(What the exercise asks):
Exact transcription of the data below is required, without the images.

(Records for this task):
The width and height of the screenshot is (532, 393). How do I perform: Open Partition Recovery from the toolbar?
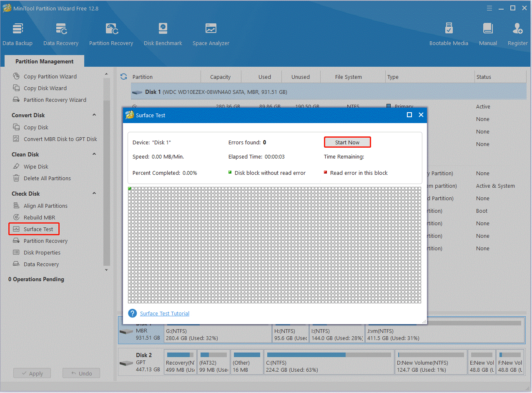click(x=111, y=33)
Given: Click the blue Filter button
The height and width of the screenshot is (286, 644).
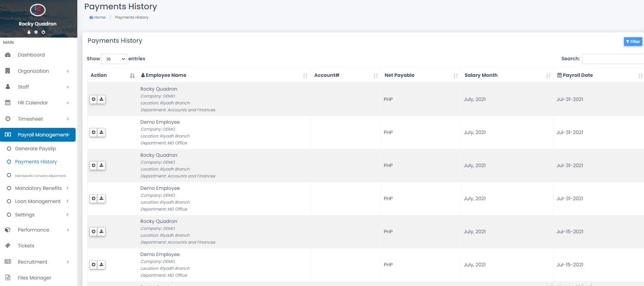Looking at the screenshot, I should [x=633, y=42].
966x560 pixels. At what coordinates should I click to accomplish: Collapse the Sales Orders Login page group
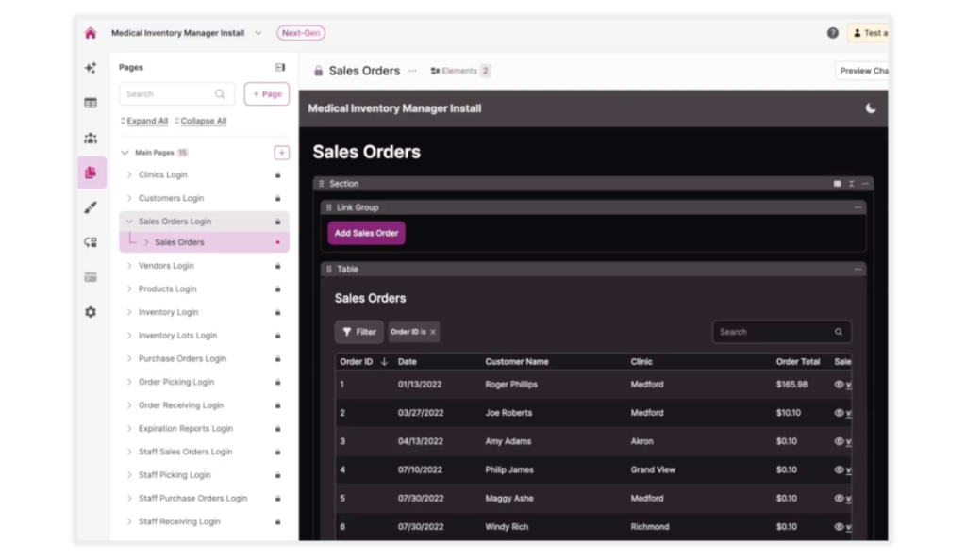(x=129, y=221)
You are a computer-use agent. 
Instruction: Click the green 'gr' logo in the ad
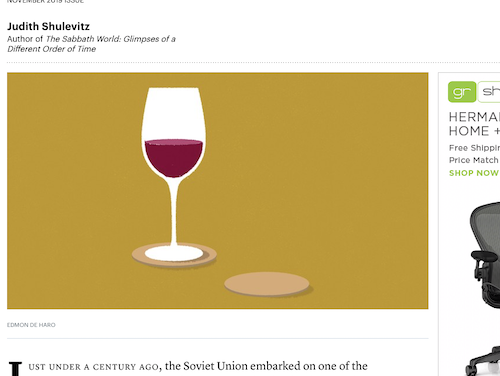462,92
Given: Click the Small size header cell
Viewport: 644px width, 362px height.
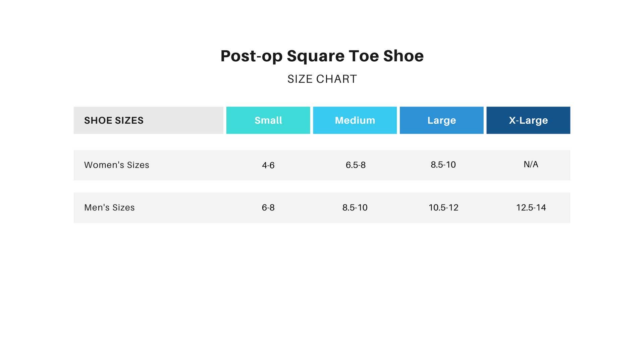Looking at the screenshot, I should tap(268, 120).
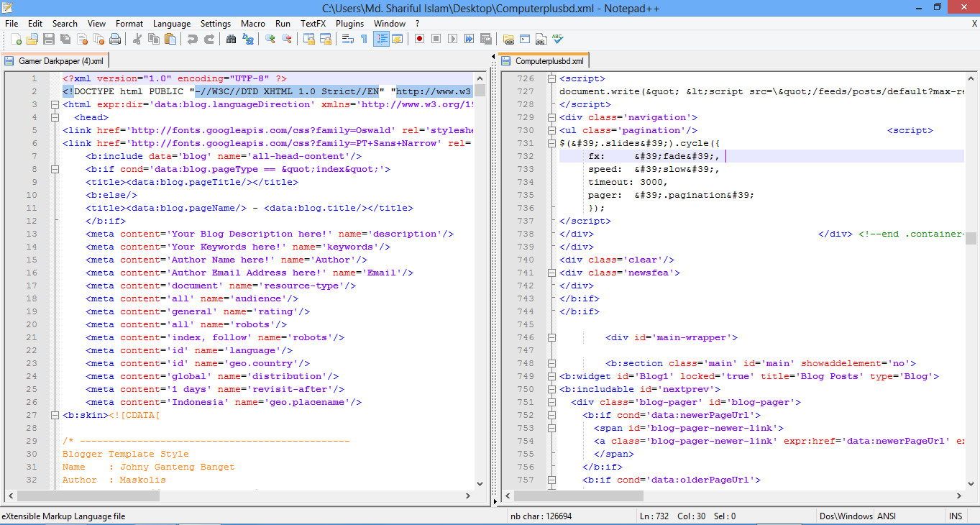Click the Save file toolbar icon
The width and height of the screenshot is (980, 525).
(49, 39)
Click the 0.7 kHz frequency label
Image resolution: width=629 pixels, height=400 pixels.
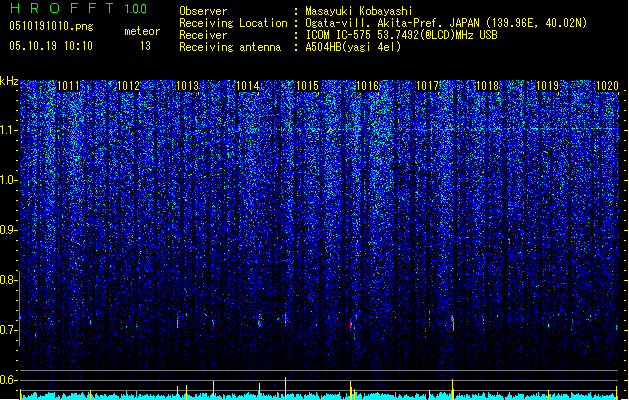point(9,330)
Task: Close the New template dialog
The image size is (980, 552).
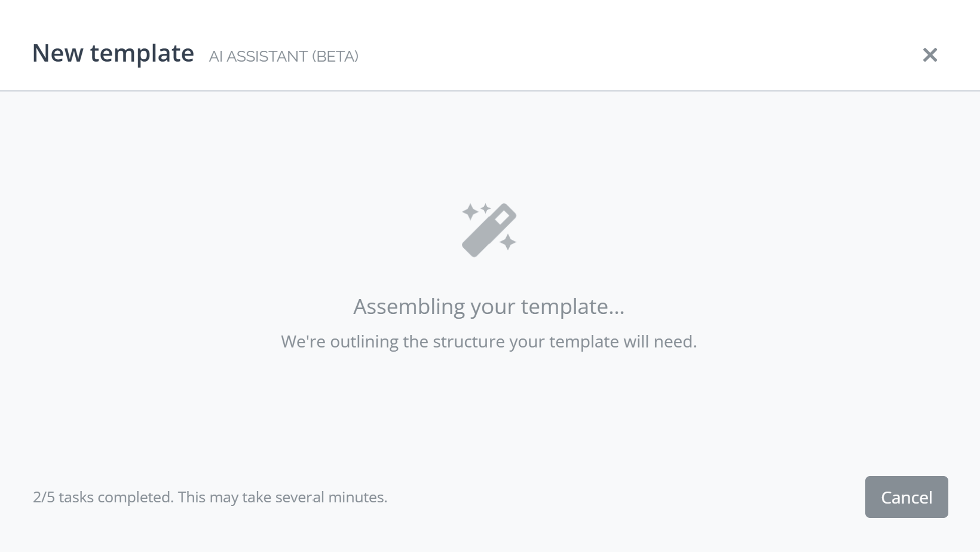Action: pos(930,55)
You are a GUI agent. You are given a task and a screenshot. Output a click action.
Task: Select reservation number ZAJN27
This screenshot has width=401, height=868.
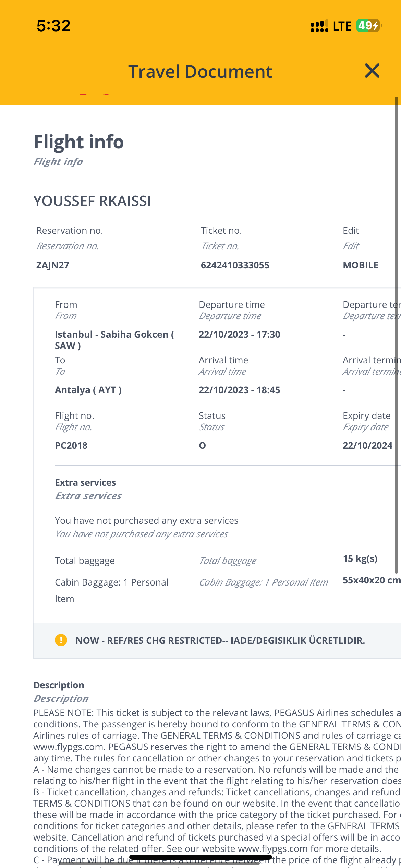[x=53, y=265]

(Solution for this task):
The width and height of the screenshot is (532, 393). How do I perform: Open Partition Recovery from the toolbar?
click(x=111, y=33)
Given: Click the blue Filter button
The height and width of the screenshot is (286, 644).
Looking at the screenshot, I should [x=633, y=42].
966x560 pixels. At what coordinates should I click to accomplish: Collapse the Sales Orders Login page group
(x=129, y=221)
You are a computer-use agent. 
Instruction: Click the green 'gr' logo in the ad
462,92
Given: Click the Small size header cell
Viewport: 644px width, 362px height.
Looking at the screenshot, I should tap(268, 120).
Click the Save file toolbar icon
The width and height of the screenshot is (980, 525).
(49, 39)
Click the 0.7 kHz frequency label
Image resolution: width=629 pixels, height=400 pixels.
point(9,330)
Task: Close the New template dialog
The image size is (980, 552).
Action: pos(930,55)
You are a GUI agent. You are given a task and a screenshot. Output a click action.
Task: Select reservation number ZAJN27
This screenshot has width=401, height=868.
[x=53, y=265]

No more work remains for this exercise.